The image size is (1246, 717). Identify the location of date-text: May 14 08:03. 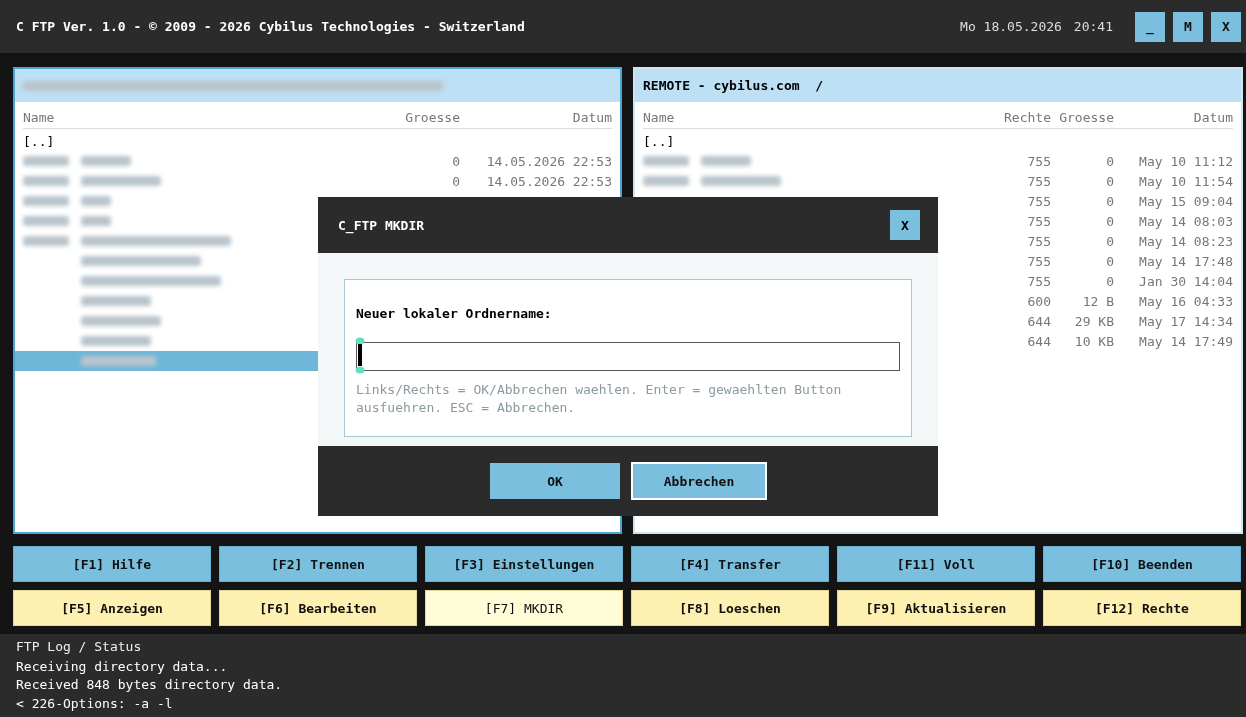
(1186, 221).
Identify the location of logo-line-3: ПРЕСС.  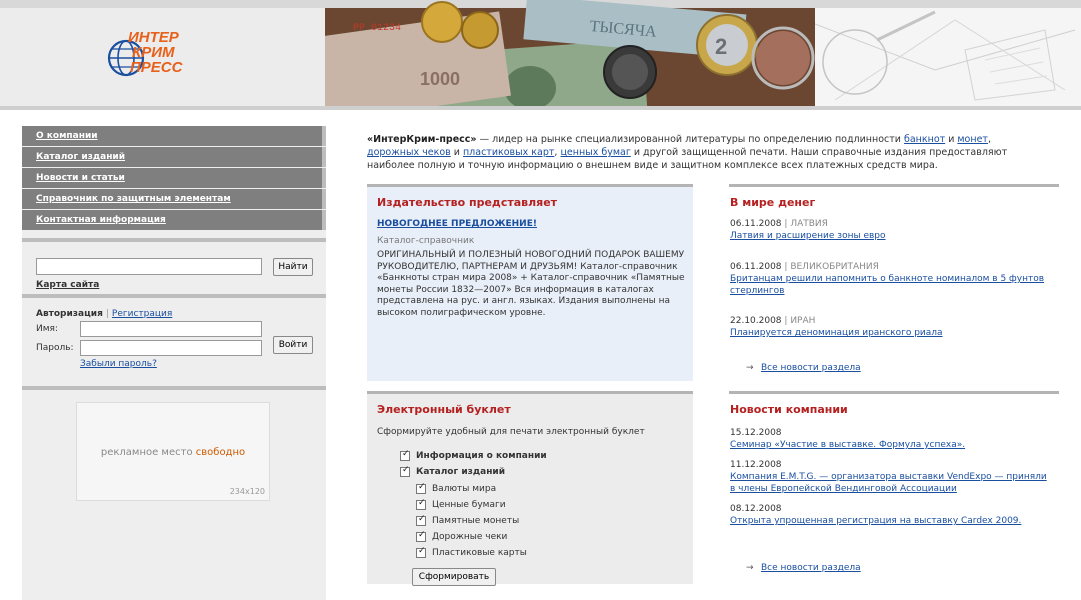
(157, 68).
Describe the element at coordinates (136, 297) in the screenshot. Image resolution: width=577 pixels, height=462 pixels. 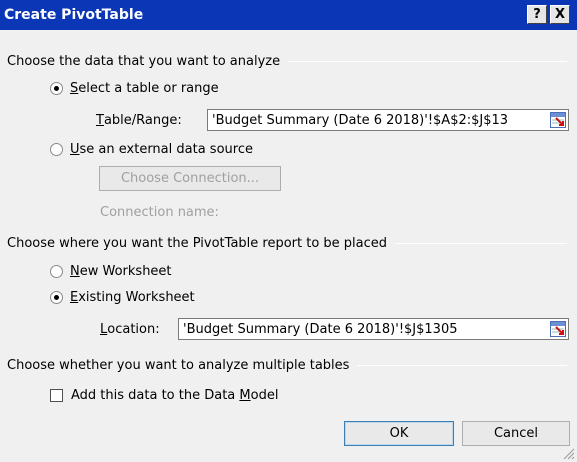
I see `label-text: xisting Worksheet` at that location.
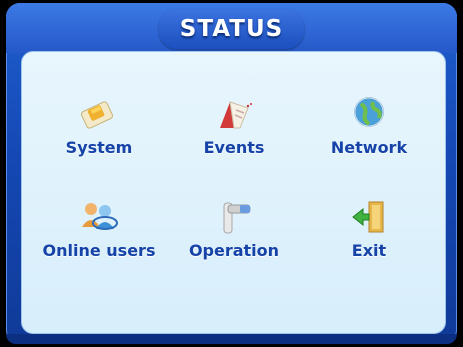  I want to click on online-users-icon, so click(100, 216).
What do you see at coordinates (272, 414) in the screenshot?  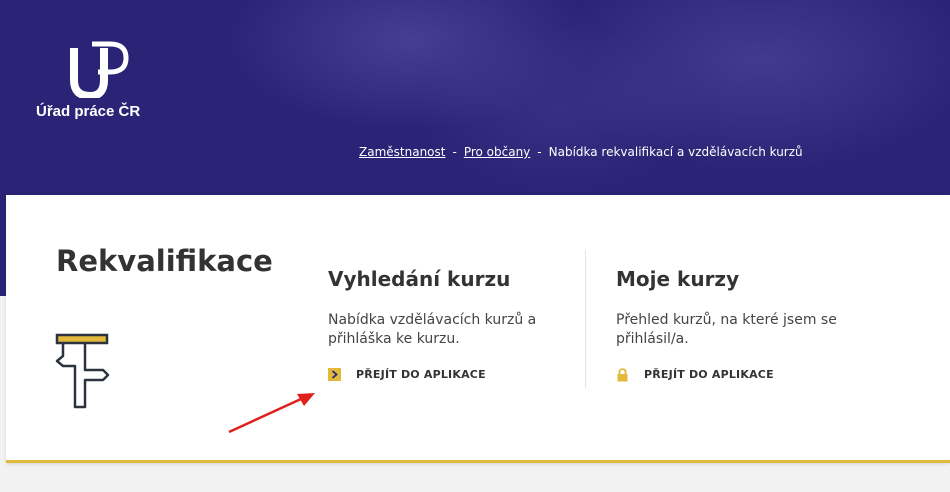 I see `annotation-arrow-icon` at bounding box center [272, 414].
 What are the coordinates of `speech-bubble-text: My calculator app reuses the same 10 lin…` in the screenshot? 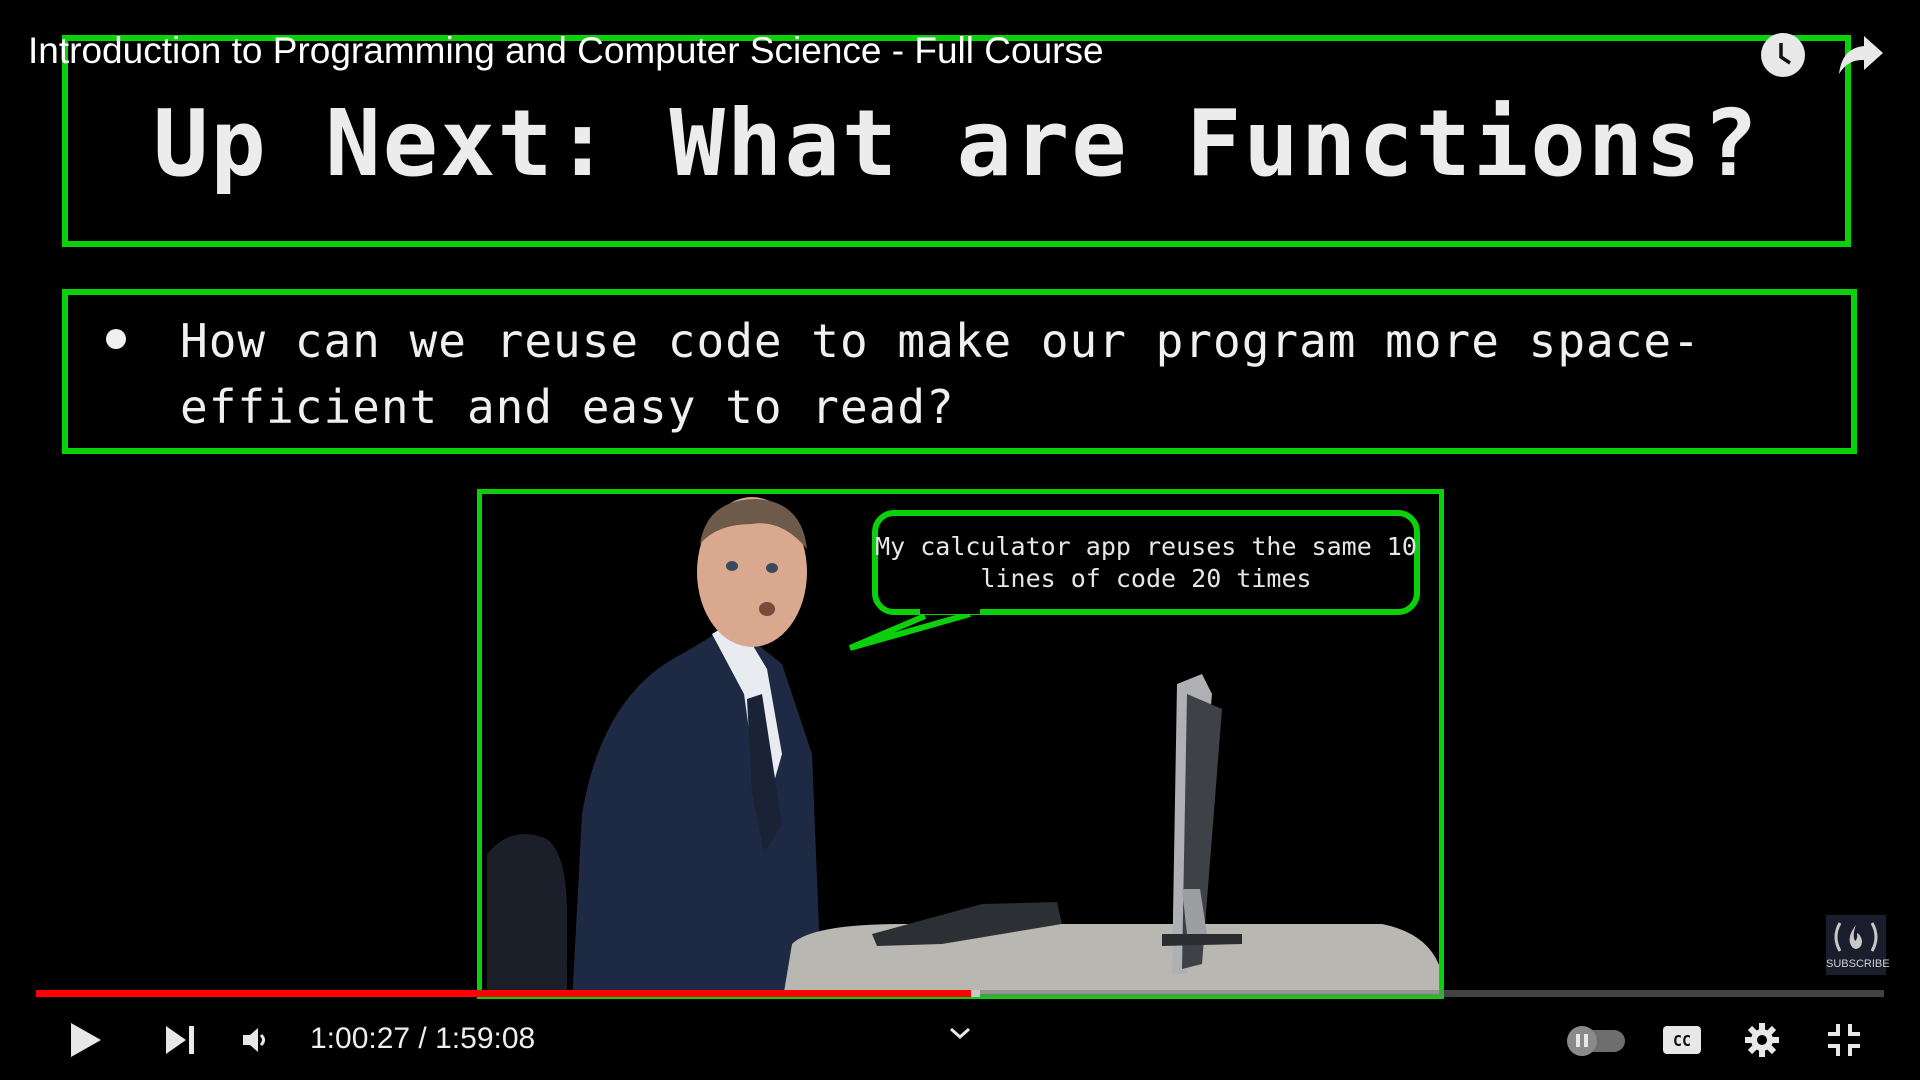 It's located at (1146, 562).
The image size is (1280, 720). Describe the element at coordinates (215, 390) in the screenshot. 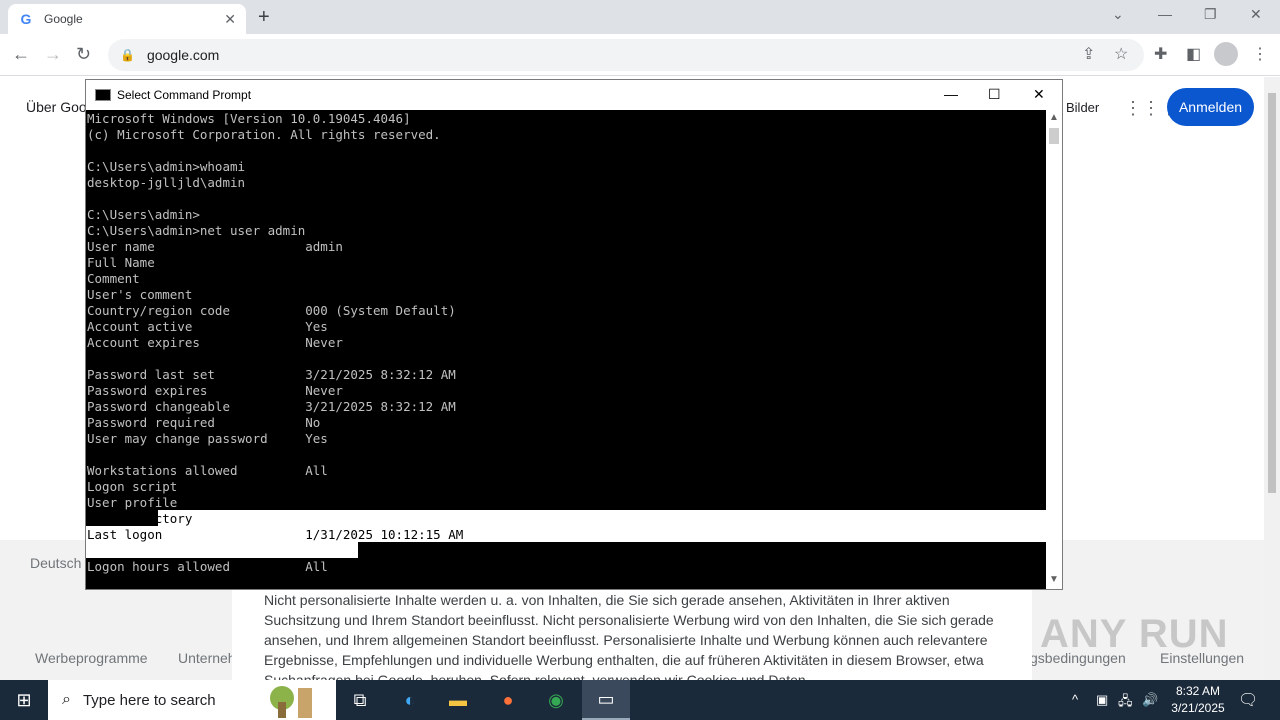

I see `cmd-output-line: Password expires Never` at that location.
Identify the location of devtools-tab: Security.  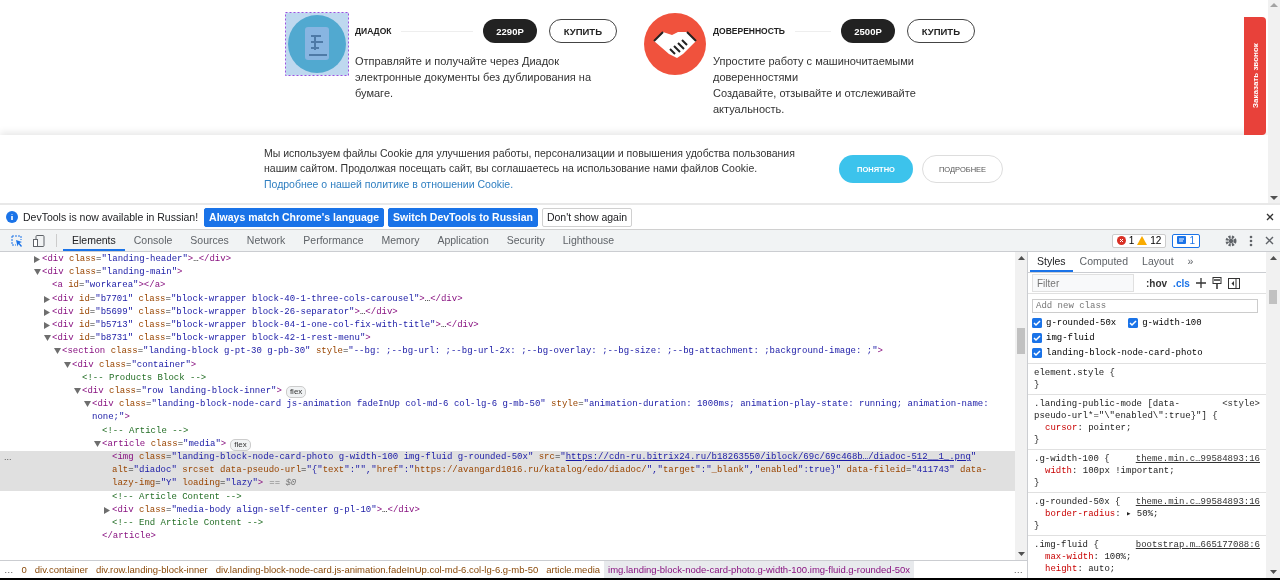
(526, 240).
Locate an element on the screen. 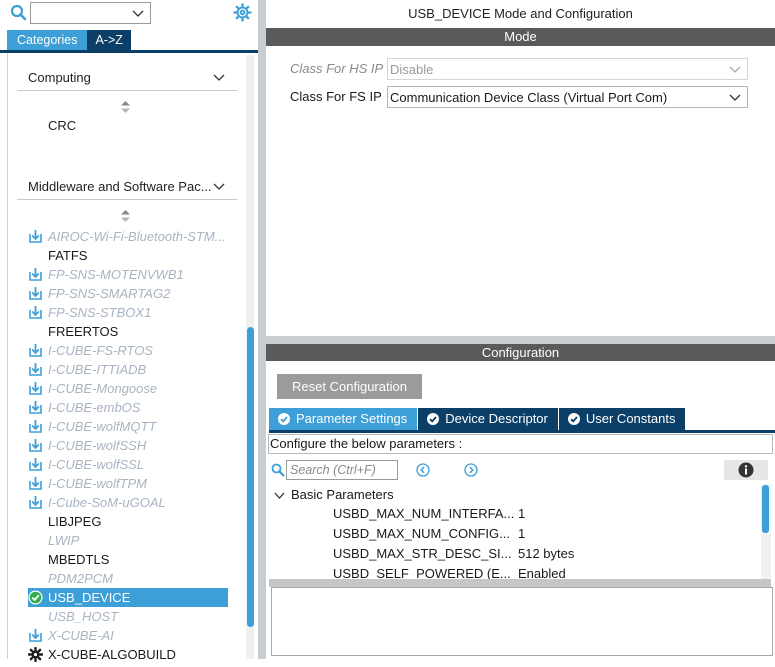 The image size is (775, 667). view-tabs: Categories A->Z is located at coordinates (69, 40).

···

> _EXERCISE OBJECTIVE_
Render everything in the listing from the line containing "Describe the element at coordinates (136, 297)" down to the line containing "I want to click" as a JSON list of strings, one string per line, omitting blank lines and any pictures.

> _RESPONSE FOR THIS EXERCISE_
[
  "Describe the element at coordinates (136, 297) in the screenshot. Image resolution: width=577 pixels, height=462 pixels. ",
  "I see `label-text: xisting Worksheet` at that location.",
  "  I want to click on online-users-icon, so click(100, 216)."
]